Sylvie bit back her knee-jerk analysis: that Lupe didn’t care because the animal instincts were too strong, too centered on killing things. After the attacks on her girlfriend, her nephew, the witch, and Toro, Sylvie had no doubts that any shape Lupe took would be instantly predatory. Dangerous.

“Maybe we can work with that,” she said, instead. “At least, as a stopgap thing. Remove the side effects, make things more livable, let you be able to go out and about on the street. Worry about the actual curse-shifting as a separate thing.” It was far from ideal. Far from solving Lupe’s problem, and from the slump of Lupe’s shoulders, she knew it.

“Might be the best I can get is that what you’re saying?”

“Well, it gives us a more reachable goal,” Sylvie said.

“If you have time for it,” Lupe said. “Don’t think I haven’t noticed, Sylvie. Something big is going on, and you’re in trouble.”

“We’re all in trouble, all the time. The moment the Magicus Mundi notices you, your life is trouble. But you’re not wrong. The ISI grabbed my sister. I have to get her back.”

Lupe picked at the fabric on the chair; seams popped with each idle flick of her talon, shedding fluff and creamy threads. “The ISI. The same ones who’d put me in a cage or just shoot me?”

“I think you’re off their list for now,” Sylvie said. “They’re under attack from within.”

“And they took your sister? Why? Leverage against you?” Said in the weary tones of a cynical rich kid. The Fernandezes, Sylvie recalled, had spent nearly two years in Mexico City, where kidnappings were common.

“I don’t pretend to know how they think, if they even do. But I have to—”

“I get it,” Lupe said. “She’s your sister. She’s more important than me. I’m just a—”

“Lupe, lock it down,” Sylvie interrupted. The thread-picking had given way to gouging, and the skin along her shoulders was … sliding around like oil on water. “Or go sit in the panic room.”

Lupe sucked in her breath, let it out on a growl that she seemed surprised to hear. “All right.” She bolted for the panic room, Sylvie hot on her heels, and she got the door closed, just as Lupe went to her knees.
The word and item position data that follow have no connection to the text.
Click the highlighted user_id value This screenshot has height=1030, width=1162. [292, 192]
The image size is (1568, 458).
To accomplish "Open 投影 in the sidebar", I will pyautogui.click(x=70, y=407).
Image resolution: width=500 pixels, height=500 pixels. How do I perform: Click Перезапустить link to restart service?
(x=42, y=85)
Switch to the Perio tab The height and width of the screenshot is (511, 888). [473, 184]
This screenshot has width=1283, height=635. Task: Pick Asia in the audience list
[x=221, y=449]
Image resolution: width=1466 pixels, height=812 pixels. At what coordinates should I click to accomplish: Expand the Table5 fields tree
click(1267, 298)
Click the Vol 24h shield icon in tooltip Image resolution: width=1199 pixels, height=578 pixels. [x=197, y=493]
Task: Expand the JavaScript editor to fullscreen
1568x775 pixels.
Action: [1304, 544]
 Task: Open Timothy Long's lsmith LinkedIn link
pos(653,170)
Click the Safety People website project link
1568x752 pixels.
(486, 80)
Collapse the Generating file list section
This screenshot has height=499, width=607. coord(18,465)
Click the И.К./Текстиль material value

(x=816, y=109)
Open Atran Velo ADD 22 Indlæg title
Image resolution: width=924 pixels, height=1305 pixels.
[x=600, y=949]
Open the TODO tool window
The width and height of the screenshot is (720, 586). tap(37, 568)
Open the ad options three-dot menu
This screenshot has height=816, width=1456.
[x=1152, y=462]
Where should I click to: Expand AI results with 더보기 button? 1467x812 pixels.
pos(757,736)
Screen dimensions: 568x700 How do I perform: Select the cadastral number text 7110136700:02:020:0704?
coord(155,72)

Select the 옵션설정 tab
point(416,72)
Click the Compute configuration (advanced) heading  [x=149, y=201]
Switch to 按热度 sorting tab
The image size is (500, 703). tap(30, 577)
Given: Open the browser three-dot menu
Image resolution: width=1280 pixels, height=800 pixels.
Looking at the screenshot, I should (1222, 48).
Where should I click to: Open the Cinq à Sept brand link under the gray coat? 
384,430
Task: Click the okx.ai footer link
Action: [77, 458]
“Lock yourself in!” Sylvie said. Hoped Lupe would listen. Hoped her animal shape couldn’t learn how to deal with locks. She waited until she heard the hiss and thunk of heavy bolts sliding into place, then went to find the rest of her ragtag crew, with worry a bitter taste in her mouth.

Alex dithered in the hall as she approached. “You’re back? I can stop watching?”

“Yeah,” Sylvie said.

“Good.” Alex darted for the nearest bathroom. “Four cups of coffee!”

“Bring me some!” Sylvie yelled after her, then went in to talk to the rogue ISI.

Demalion looked up as she entered, grinned. “Nice pants.”

“Shut up,” she said. “They’ll stretch. Tell me about Graves.”

An unearthly howl resonated through the house, and Marah jerked for her gun. “What the hell is that?”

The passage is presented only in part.